1. Logistic Regression

  • Notebook: Logistrical_Regression.ipynb
  • Description: L2-regularized logistic regression for interpretable classification
  • Key Features: Feature importance analysis, confusion matrix visualization

2. Random Forest

  • Notebook: Decision_Tree_with_Random_Forest.ipynb
  • Description: Ensemble of decision trees with random feature selection
  • Parameters: 100 trees, sqrt features, bootstrap sampling
  • Visualization: Decision tree plot (first tree, max depth 2)

3. Bagging Classifier (Decision Trees with Sample Replace)

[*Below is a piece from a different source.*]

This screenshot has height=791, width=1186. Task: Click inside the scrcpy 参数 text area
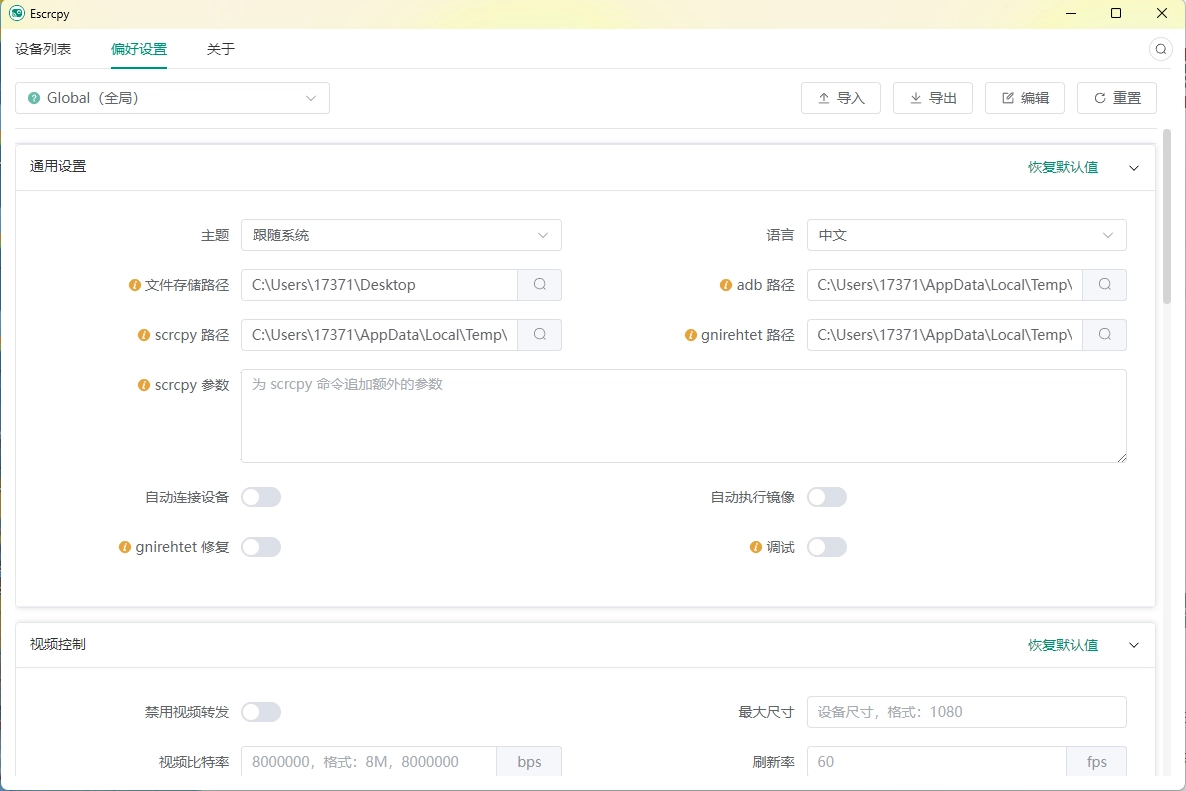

  • Notebook: Decision_Tree_with_Sample_Replace.ipynb
  • Description: Bootstrap aggregation of decision trees
  • Parameters: 100 trees, bootstrap=True, max_samples=1.0
  • Visualization: Decision tree plot (first tree, max depth 2)

4. XGBoost

  • Notebook: Decision_Tree_with_XGBoost.ipynb
  • Description: Gradient boosting with decision trees
  • Parameters: 100 estimators, max_depth=5, learning_rate=0.1, subsample=0.8, colsample_bytree=0.8
  • Visualization: Feature importance plot (top 5 features)

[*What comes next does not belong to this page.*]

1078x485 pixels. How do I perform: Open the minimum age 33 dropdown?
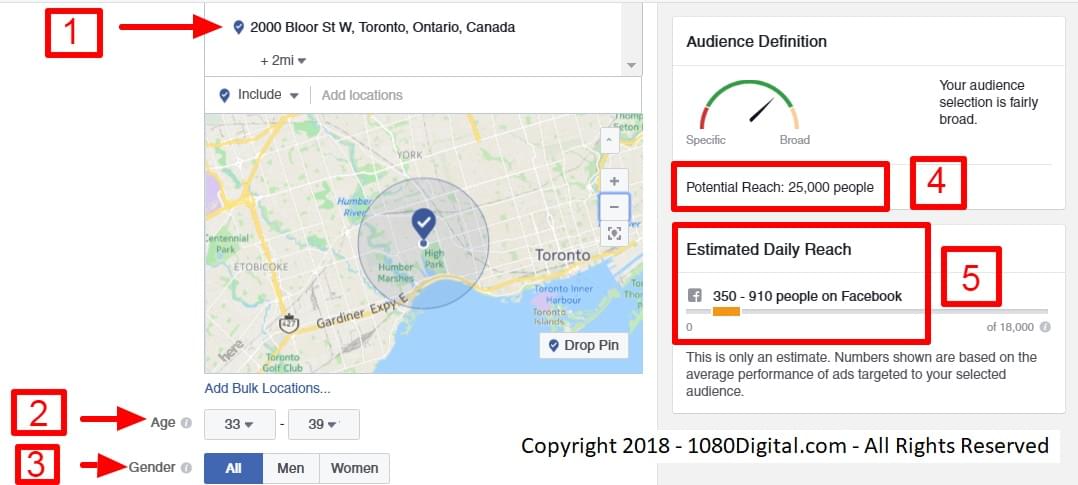[x=238, y=424]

5. TensorFlow Neural Network

  • Notebook: Tensorflow.ipynb
  • Description: Deep learning model with hyperparameter tuning using Keras Tuner
  • Architecture: Tunable layers (1-5), units (8-128), activations (relu/tanh), optimizers (adam/rmsprop)
  • Features: Early stopping, feature scaling, training history plots
  • Tuning: Random search with 20 trials, objective: val_accuracy

📊 Data Splitting Strategy

All models use a consistent 60/20/20 split:

  • Training: 60% of data
  • Cross-Validation: 20% of data (for hyperparameter tuning and validation)
  • Testing: 20% of data (final evaluation)

🛠️ Technical Stack

  • Language: Python 3.x
  • Libraries:
    • Data Processing: Pandas, NumPy
    • Machine Learning: Scikit-Learn, XGBoost
    • Deep Learning: TensorFlow, Keras, Keras Tuner
    • Visualization: Matplotlib
  • Environment: Virtual environment (.venv)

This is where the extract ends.